LD and programmer Cory FitzGerald deployed 87 SharBars provided by VER. “We lined the stage platform with them to create a base around the performance area. We also hung them from truss rigged together and flown as a wall of four rows across the back behind the ‘Bruno Mars’ sign,” he explained.

A.C.T Lighting, Inc. is the exclusive distributor of Claypaky fixtures in North America. The SharBar is a compact, durable moving LED bar with features that transform it into a brand new multi-beam effects light. It boasts six brand new powerful OSRAM Ostar RGBW LEDs with a power rating of 30W but takes up the same amount of space as an old 10W LED.
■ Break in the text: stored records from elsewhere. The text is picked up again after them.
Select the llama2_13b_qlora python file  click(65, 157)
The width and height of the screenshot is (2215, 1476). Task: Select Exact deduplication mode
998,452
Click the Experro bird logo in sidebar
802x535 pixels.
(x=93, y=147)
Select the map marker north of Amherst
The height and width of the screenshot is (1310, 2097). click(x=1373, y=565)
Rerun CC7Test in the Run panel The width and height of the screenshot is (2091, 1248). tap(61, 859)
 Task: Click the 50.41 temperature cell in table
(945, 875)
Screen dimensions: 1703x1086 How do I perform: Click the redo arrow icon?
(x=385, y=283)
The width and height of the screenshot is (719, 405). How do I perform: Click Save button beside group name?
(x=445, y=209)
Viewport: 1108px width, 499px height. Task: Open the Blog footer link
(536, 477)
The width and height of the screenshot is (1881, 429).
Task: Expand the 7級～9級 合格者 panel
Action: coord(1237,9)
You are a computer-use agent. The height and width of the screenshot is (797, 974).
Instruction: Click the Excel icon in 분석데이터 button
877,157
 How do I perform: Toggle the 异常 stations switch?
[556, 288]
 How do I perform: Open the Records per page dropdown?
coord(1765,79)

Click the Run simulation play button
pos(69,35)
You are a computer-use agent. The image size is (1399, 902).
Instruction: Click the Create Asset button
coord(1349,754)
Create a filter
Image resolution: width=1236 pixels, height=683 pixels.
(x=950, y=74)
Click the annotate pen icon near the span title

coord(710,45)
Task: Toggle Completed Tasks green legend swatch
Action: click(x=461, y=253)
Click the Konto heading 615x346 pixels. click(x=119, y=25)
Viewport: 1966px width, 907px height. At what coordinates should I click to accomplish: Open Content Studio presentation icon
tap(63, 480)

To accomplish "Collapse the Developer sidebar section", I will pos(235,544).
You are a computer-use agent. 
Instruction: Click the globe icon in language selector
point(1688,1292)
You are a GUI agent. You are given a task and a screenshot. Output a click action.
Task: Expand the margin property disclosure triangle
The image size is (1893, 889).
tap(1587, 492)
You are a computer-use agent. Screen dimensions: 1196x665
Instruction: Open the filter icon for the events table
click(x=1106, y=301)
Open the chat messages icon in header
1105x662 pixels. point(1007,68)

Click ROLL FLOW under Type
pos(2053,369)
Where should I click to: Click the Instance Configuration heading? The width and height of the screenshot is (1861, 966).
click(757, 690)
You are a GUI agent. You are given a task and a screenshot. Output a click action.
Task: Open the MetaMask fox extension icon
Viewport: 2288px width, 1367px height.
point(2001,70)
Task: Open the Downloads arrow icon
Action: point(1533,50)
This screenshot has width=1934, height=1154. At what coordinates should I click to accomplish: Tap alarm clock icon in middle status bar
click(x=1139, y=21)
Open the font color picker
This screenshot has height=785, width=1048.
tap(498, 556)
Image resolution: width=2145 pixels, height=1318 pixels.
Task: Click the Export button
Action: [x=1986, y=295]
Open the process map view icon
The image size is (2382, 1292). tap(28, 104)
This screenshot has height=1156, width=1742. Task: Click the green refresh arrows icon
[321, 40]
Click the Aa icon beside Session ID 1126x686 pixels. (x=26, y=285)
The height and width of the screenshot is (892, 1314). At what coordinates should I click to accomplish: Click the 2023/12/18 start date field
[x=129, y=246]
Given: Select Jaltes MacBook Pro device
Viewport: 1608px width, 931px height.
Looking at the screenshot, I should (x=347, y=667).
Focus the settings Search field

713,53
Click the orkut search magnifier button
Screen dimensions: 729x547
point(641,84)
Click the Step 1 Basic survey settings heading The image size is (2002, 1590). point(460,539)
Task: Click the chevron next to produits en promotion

Thanks to its extraordinary lenses, the SharBar is able to produce six very narrow, dense light beams shooting parallel rays of light into the air. No comparable LED bar can produce a similar effect. The optical unit coupled to each LED consists of a motorised system with double mirror. With this ingenious, original optical unit the LED bar produces an effect similar to six separate lights, which can work synchronously or asynchronously with respect to each other.

FitzGerald reported that the SharBars were speedy and “gave a whole new level of control and flexibility to the moving strip light idea.”

Two full-size grandMA2s and one grandMA2 light served as the lighting consoles for the New Year’s Eve shows. The brand, distributed exclusively in North America by A.C.T Lighting, is a long-time favorite of FitzGerald’s. “The grandMA2 seems to be the most well-rounded console whether in terms of efficiency, accuracy or control,” he says. “It can achieve anything I’ve ever tried to get it to do, so far.”

That includes programming the new SharBars. “Using the SharBars was a unique experience with the ability to focus each cell and have long continuous lines of moving effects,” he pointed out. “It took some time to figure out a great system to focus and control the fixtures, a system we could easily update and use in the show.” But once done, the console “worked perfectly.”